A Macintosh clone is a personal computer made by a manufacturer other than Apple Computer, using (or compatible with) Apple Macintosh ROMs and system software.

Contents

[edit] Background

The Apple II and IBM PC computer lines were "cloned" by other manufacturers who had reverse-engineered the minimal amount of firmware in the computers' ROM chips and subsequently legally produced computers that would run the same software. These clones were seen by Apple as a threat, as Apple II sales had presumably suffered from the competition provided by Franklin Computer Corporation and other clone manufacturers, both legal and illegal. At IBM, the threat proved to be real: most of the market eventually went to cloners like Compaq, Dell, Gateway, Hewlett-Packard, and dozens of smaller companies, and in short order IBM found it had lost control over its own platform. Undaunted by this setback, though, IBM soldiered on for years. The company's attempts to set standards were usually rejected by the market in favor of lower-cost technologies available from multiple vendors (for example, Micro Channel lost out to EISA and later to PCI). IBM finally found a nicely profitable niche with its highly-regarded Thinkpad portable computers, for which buyers were willing to pay a premium, but eventually the company decided to focus its efforts on business information services, and in 2005 IBM sold its PC division to Lenovo.

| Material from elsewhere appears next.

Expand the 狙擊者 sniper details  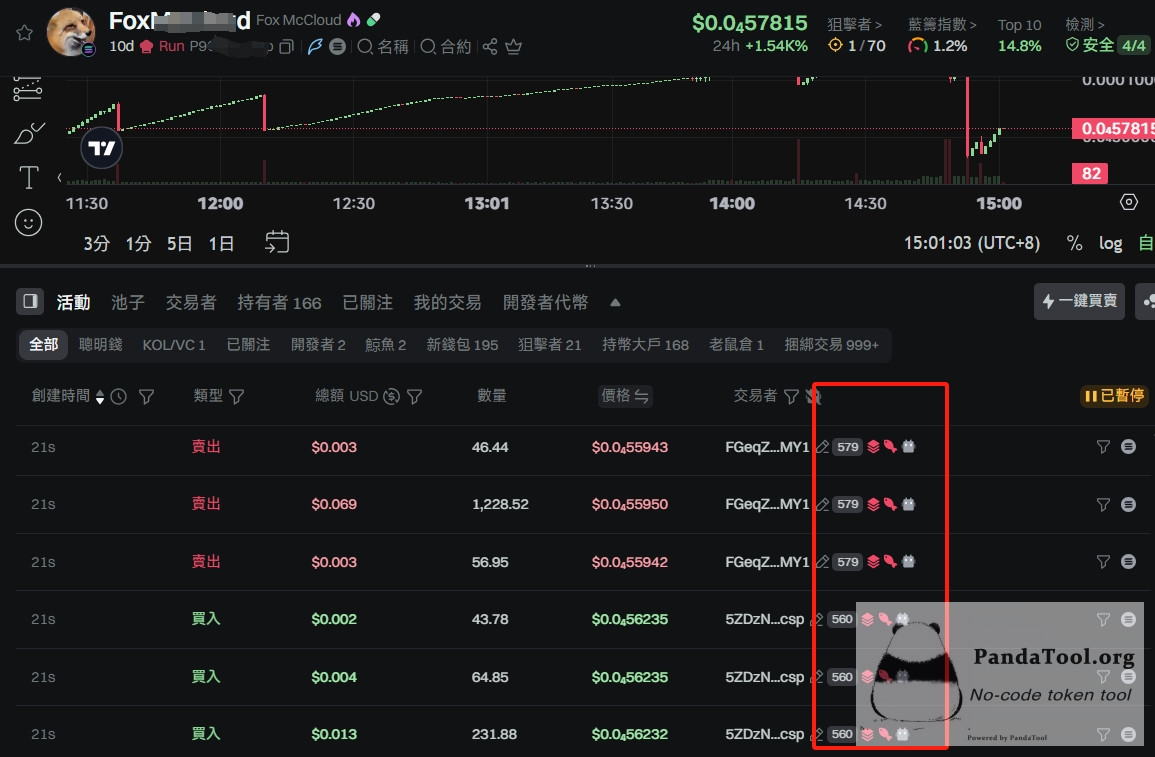(x=856, y=25)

Wary of repeating history and wanting to retain tight control of its product, Apple's Macintosh strategy included technical and legal measures that rendered the production of Mac clones problematic. The original Macintosh system software was a very large amount of complex code that embodied the Mac's entire set of APIs, including the use of the GUI and file system. Through the 1980s and into the 1990s, much of the system software was included in the Macintosh's physical ROM chips. Therefore, any competitor attempting to create a Macintosh clone would have to either illegally duplicate all the copyrighted code in the ROMs—in which case Apple could legally quash the manufacturer—or reverse-engineer the ROMs, which would have been an enormous and costly process without certainty of success. Only one company, Nutek, managed to produce "semi-Mac-compatible" computers in the early 1990s by partially re-implementing System 7 ROMs.[1]

[edit] Emulators

Before true clones were available, the Atari ST could be converted into a Mac by adding the third-party Spectre GCR emulator, which required that the user purchase a set of Mac ROMs. The Amiga could also be converted into a Mac with similar emulators. Since Apple Computer never manufactured a 68060-based Mac, the fastest way to run native 68000 Mac OS applications on real hardware was to run it on an Atari or Amiga with a 68060 upgrade.

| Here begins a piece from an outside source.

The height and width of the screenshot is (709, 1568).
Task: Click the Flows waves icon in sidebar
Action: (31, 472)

[edit] The first Macintosh clones

Apple's strategy of suppressing clone development was successful. From 1986 to 1991, several manufacturers created Macintosh clones; however, in order to do so legally, they had to obtain official ROMs by purchasing one of Apple's Macintosh computers, remove the required parts from the donor, and then install those parts in the clone's case. This resulted in very expensive, relatively unpopular clones. Apple could safely say that its share of the Macintosh computer market was not in danger.

A Brazilian company called Unitron is thought to have developed a Macintosh clone with 512KB of RAM and some custom chips made by National Semiconductor.[2] The clone was not widely sold because Apple pressed the American government to create commercial sanctions preventing international sales of this computer. To this day it remains a mystery whether the Unitron Mac's ROMs were reverse-engineered or merely copied.[3]

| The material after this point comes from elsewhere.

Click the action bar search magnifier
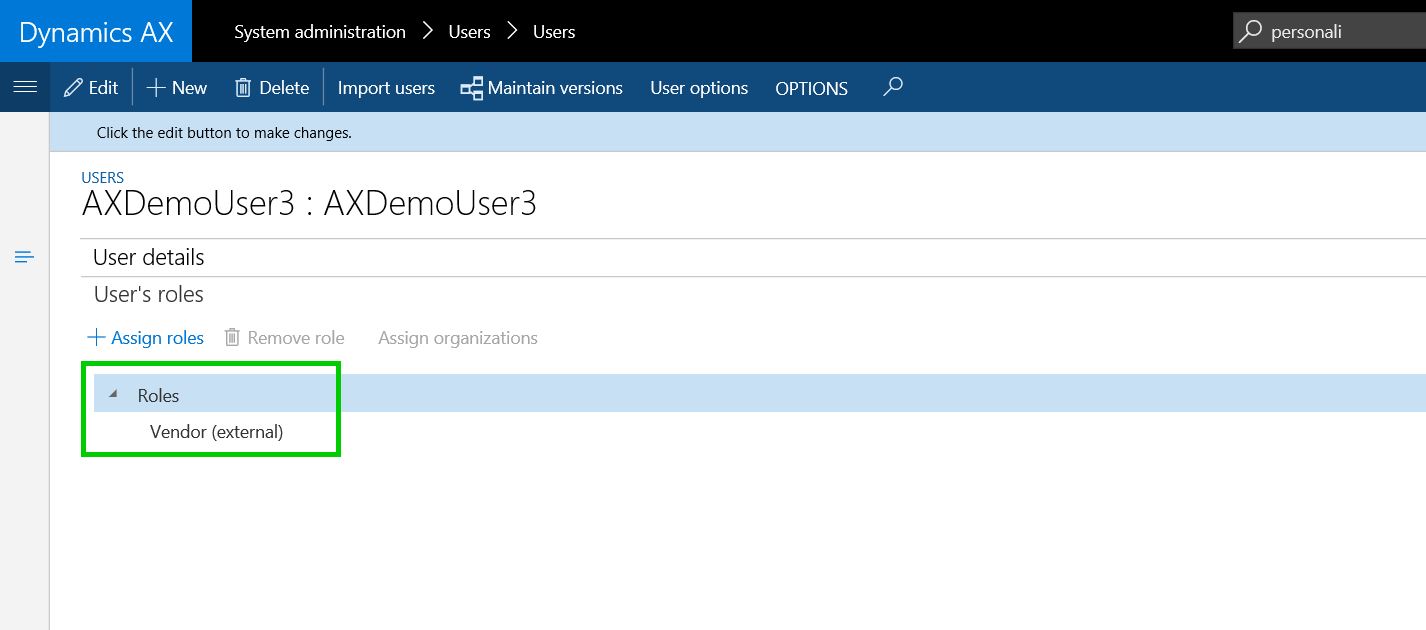coord(893,87)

[edit] Official Macintosh clone program

By 1995, Apple Macintosh computers accounted for about 7% of the worldwide desktop computer market. Apple executives decided to launch an official clone program in order to expand Macintosh market penetration. Apple's clone program entailed the licensing of the Macintosh ROMs and system software to other manufacturers, each of which agreed to pay a royalty for each clone computer they sold. From early 1995 through mid-1997, it was possible to buy PowerPC-based clone computers running Mac OS, most notably from Power Computing. Other licensees were Motorola, Radius, APS Technologies, DayStar Digital, and UMAX. In terms of exterior styling, Mac clones often more closely resembled generic PCs than their Macintosh counterparts, but they frequently offered better performance at a lower price than true Macs.

[edit] Jobs ends the official program

Soon after Steve Jobs' return to Apple, he attempted to re-negotiate the clone manufacturers' license agreements to raise Apple's royalty. Jobs proposed to raise the per-computer royalty by an amount that would render all the clones unable to compete on price. When the clone makers refused, Jobs in turn refused to license later versions of Apple hardware and operating system software to the clone vendors. The initial OS license was valid only for the 7.x series of the Mac OS; at the time these contracts were signed, Mac OS 8.0 was expected to be the next-generation Copland OS. Jobs exploited this loophole by declaring the imminent version of the Mac OS (which would otherwise have been numbered something like 7.7) to be 8.0, leaving the clone manufacturers without the ability to ship a current Mac OS version and effectively ending the cloning program.

Jobs publicly stated that the program was ill-conceived and had been a result of "institutional guilt," meaning that for years, there had been a widely held belief at Apple that had the company aggressively pursued a legal cloning program early in the history of the Macintosh, consumers might have turned to low-priced Macintosh clones rather than low-priced IBM/PC-compatible computers. Had it pursued a clone program in the 1980s, in this view, Apple might have ended up in the position currently occupied by Microsoft—an extremely powerful company with high profit margins and a wide base of consumers perpetually dependent on its system software products. Jobs claimed it was now too late for this to happen: the Mac clone program was doomed to failure from the start, and since Apple made money primarily by selling computer hardware, it ought not engage in a licensing program that would reduce its hardware sales.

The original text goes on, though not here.